For Indian exporters, this translates to a steep cost increase. India’s predominantly coal-based blast furnaces have higher carbon intensity of around 2.5-2.6 metric tons of CO₂ emissions per metric ton of steel produced in comparison to the global average of 1.85 metric tons of CO2 . This means a higher CBAM assessment for India.
Profit margins for steel exports could shrink, while aluminum exporters might face a sudden surcharge once indirect emissions from coal power are factored in. Take the case of Tata Steel, which employs over 75,000 people and produces 30 million tons of steel annually. A 20-35% carbon tax under the EU’s CBAM would erode profit margins, forcing layoffs or price hikes that could cost it market share.
India’s dismissal of the climate war on fossil fuels is grounded in necessity and science. Economically, the nation aims to become a $5 trillion economy by 2027, a goal that demands rapid industrialization and infrastructure growth.
Steel, cement, and aluminum are the building blocks of this ambition, used in everything from bridges to skyscrapers, and an important source of export revenue. Fossil fuels, particularly coal, are the lifeblood of these industries, providing the energy needed to keep production costs low and globally competitive.

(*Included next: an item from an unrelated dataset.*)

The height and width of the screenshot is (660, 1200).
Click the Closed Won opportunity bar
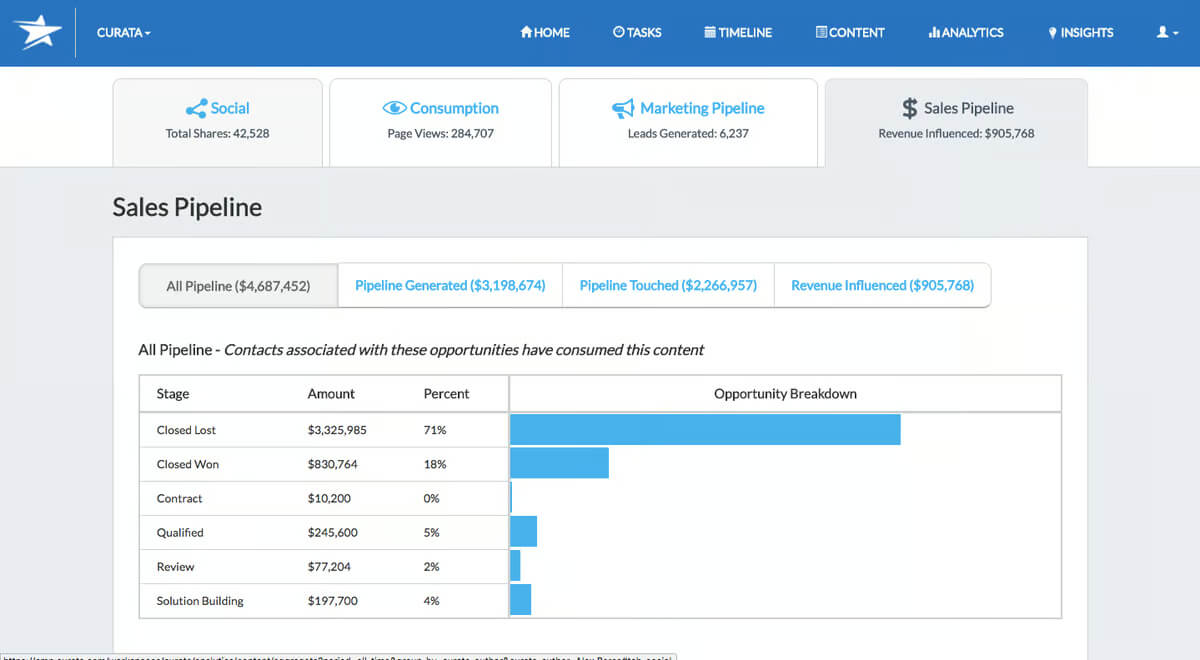pyautogui.click(x=559, y=463)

Coal generates more than 70% of India’s electricity. It powers the factories that make steel and cement. It keeps the lights on in rural hospitals and schools. And it fuels the economic engine that has lifted 415 million people out of poverty in the past two decades.
The modern crusade against fossil fuels is based on the false premise of a disintegrating global environment. But that is not the case. Carbon dioxide is not a toxin. It is a colorless, odorless gas essential to life on Earth.
Even the term “carbon emissions” is a sleight of hand. The emissions are carbon dioxide, but calling them “carbon” conjures images of potentially harmful soot and smoke. Fear perpetrated by lies have made people less resistant to destructive policies like CBAM.
However, India won’t bow to carbon taxes and it won’t join an unscientific climate war that sacrifices its future. The U.K. and EU would do well to listen, lest they find themselves on the losing end of an Asian-dominated trade battle over manufactured goods.
This commentary was first published at Real Clear World on May 24, 2025.
Vijay Jayaraj is a Science and Research Associate at the CO₂ Coalition, Arlington, Virginia. He holds an M.S. in environmental sciences from the University of East Anglia and a postgraduate degree in energy management from Robert Gordon University, both in the U.K., and a bachelor’s in engineering from Anna University, India.